-------------------
* Added
- New parameter `recursive` for ``sitemap_to_df`` to control whether or not
to get all sub sitemaps (default), or to only get the current
(sitemapindex) one.
- New columns for ``sitemap_to_df``: ``sitemap_size_mb``
(1 MB = 1,024x1,024 bytes), and ``sitemap_last_modified`` and ``etag``
(if available).
- Option to request multiple robots.txt files with ``robotstxt_to_df``.
- Option to save downloaded robots DataFrame(s) to a file with
``robotstxt_to_df`` using the new parameter ``output_file``.

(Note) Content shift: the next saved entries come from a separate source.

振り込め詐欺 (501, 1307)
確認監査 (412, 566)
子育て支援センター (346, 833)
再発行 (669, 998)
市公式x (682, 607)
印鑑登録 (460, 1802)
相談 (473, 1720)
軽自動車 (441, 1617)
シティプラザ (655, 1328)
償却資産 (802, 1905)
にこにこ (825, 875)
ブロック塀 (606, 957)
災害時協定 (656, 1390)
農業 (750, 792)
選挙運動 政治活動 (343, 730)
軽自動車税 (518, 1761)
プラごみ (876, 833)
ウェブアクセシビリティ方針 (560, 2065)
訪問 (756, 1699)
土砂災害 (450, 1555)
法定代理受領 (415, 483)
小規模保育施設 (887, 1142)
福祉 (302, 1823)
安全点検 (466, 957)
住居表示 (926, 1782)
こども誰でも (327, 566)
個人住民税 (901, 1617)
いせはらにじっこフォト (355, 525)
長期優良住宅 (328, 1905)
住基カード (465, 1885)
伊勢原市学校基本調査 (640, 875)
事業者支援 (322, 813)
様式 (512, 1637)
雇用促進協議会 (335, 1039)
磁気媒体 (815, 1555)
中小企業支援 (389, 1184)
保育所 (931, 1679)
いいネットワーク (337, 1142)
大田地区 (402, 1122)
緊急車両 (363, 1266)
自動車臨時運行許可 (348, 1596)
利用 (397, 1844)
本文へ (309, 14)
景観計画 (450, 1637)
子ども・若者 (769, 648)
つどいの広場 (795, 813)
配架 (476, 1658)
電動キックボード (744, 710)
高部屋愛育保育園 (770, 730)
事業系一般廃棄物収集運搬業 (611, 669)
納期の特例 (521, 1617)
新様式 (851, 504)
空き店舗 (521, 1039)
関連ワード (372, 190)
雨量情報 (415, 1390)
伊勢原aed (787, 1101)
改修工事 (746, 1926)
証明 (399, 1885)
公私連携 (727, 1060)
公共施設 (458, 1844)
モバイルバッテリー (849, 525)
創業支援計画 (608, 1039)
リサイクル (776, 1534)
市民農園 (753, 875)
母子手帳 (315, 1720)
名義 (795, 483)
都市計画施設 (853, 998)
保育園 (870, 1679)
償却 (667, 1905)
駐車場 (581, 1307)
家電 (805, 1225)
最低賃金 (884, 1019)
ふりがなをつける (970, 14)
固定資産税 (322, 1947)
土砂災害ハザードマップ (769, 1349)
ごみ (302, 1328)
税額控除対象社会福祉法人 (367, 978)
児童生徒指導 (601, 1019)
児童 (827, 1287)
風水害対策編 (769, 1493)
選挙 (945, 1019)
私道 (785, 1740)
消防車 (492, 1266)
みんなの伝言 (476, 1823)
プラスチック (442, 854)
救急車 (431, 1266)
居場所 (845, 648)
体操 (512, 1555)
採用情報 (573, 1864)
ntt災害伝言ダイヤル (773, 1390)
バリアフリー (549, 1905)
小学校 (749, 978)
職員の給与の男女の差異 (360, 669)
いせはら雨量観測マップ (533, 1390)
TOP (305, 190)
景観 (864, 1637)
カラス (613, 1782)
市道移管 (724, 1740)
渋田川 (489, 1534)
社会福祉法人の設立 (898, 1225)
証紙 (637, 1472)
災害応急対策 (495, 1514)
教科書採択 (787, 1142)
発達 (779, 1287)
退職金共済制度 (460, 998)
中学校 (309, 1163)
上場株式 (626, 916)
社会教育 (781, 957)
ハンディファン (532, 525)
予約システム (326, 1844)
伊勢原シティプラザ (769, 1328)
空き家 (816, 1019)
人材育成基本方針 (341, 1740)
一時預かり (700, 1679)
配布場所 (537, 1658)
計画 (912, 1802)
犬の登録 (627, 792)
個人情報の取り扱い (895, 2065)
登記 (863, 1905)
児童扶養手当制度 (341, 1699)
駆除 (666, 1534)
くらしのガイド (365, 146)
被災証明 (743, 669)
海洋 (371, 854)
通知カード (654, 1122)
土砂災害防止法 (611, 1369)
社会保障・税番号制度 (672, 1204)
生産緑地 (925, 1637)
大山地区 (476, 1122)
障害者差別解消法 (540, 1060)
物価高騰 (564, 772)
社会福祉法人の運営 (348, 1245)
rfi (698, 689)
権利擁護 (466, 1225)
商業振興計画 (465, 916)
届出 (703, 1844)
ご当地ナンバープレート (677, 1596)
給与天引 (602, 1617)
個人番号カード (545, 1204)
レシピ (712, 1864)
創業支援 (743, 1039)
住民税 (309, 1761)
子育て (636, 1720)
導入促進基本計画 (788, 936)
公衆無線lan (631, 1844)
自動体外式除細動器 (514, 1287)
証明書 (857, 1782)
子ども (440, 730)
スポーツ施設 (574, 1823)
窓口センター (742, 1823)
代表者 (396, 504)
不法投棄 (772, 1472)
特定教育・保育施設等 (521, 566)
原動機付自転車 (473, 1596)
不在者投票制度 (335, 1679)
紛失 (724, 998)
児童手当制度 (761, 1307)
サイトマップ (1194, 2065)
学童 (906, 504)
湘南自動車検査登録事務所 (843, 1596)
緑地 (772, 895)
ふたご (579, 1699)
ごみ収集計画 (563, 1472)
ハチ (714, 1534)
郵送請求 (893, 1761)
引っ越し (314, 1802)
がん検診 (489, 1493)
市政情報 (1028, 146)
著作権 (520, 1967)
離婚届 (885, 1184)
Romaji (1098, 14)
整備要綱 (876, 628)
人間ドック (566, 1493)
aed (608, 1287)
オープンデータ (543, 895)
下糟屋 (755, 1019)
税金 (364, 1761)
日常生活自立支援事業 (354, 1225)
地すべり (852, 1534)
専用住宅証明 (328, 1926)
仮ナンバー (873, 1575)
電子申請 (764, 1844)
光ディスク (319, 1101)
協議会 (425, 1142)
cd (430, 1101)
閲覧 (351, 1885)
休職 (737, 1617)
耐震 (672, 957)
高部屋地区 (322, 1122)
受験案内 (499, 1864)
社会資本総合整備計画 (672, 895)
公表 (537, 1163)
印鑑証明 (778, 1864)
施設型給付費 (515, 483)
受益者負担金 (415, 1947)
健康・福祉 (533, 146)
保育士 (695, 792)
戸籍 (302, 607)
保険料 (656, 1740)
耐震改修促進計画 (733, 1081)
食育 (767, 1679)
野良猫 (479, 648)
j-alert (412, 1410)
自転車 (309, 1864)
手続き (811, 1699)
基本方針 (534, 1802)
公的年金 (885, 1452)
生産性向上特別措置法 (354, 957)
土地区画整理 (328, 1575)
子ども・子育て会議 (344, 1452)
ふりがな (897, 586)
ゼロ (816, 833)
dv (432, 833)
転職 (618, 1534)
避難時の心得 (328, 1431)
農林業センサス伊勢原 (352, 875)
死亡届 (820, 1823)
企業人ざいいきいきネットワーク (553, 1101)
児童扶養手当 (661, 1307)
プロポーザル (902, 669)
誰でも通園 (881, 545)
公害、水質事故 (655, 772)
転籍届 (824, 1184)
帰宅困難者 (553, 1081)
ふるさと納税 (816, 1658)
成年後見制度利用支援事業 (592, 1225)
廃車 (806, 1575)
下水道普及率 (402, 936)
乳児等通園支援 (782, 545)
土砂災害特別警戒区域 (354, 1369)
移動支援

- Two new columns for ``robotstxt_to_df``: ``robotstxt_last_modified`` and
``etag`` (if available).
- Raise `ValueError` in ``crawl`` if ``css_selectors`` or
``xpath_selectors`` contain any of the default crawl column headers
- New XPath code recipes for custom extraction.
- New function ``crawllogs_to_df`` which converts crawl logs to a DataFrame
provided they were saved while using the ``crawl`` function.
- New columns in ``crawl``: `viewport`, `charset`, all `h` headings
(whichever is available), nav, header and footer links and text, if
available.
- Crawl errors don't stop crawling anymore, and the error message is
included in the output file under a new `errors` and/or `jsonld_errors`
column(s).
- In case of having JSON-LD errors, errors are reported in their respective
column, and the remainder of the page is scraped.
* Changed
- Removed column prefix `resp_meta_` from columns containing it
- Redirect URLs and reasons are separated by '' for consistency with
other multiple-value columns
- Links extracted while crawling are not unique any more (all links are
extracted).
- Emoji data updated with v13.1.
- Heading tags are scraped even if they are empty, e.g. <h2></h2>.
- Default user agent for crawling is now advertools/VERSION.
* Fixed
- Handle sitemap index files that contain links to themselves, with an
error message included in the final DataFrame
- Error in robots.txt files caused by comments preceded by whitespace
- Zipped robots.txt files causing a parsing issue
- Crawl issues on some Linux systems when providing a long list of URLs
* Removed
- Columns from the ``crawl`` output: `url_redirected_to`, `links_fragment`